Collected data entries
————————

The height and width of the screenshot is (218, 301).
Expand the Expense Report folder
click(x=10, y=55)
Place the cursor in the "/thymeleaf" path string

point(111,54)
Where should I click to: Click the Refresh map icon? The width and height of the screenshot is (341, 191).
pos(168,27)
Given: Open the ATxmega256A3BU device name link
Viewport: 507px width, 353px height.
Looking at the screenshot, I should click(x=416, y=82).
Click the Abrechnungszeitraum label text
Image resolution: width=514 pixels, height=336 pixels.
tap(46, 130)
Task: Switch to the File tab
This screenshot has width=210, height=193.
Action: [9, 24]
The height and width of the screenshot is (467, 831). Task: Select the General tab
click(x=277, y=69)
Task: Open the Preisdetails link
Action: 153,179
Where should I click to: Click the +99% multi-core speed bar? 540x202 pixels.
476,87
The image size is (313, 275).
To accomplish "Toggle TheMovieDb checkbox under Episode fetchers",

————————

ACTIVITY: For this exercise, output the entries above exactly as written.

ANSWER BOX:
The height and width of the screenshot is (218, 301).
Expand the Expense Report folder
click(x=10, y=55)
Place the cursor in the "/thymeleaf" path string

point(111,54)
Where should I click to: Click the Refresh map icon? The width and height of the screenshot is (341, 191).
pos(168,27)
Given: Open the ATxmega256A3BU device name link
Viewport: 507px width, 353px height.
Looking at the screenshot, I should click(x=416, y=82).
Click the Abrechnungszeitraum label text
Image resolution: width=514 pixels, height=336 pixels.
tap(46, 130)
Task: Switch to the File tab
This screenshot has width=210, height=193.
Action: [9, 24]
The height and width of the screenshot is (467, 831). Task: Select the General tab
click(x=277, y=69)
Task: Open the Preisdetails link
Action: 153,179
Where should I click to: Click the +99% multi-core speed bar? 540x202 pixels.
476,87
The image size is (313, 275).
To accomplish "Toggle TheMovieDb checkbox under Episode fetchers",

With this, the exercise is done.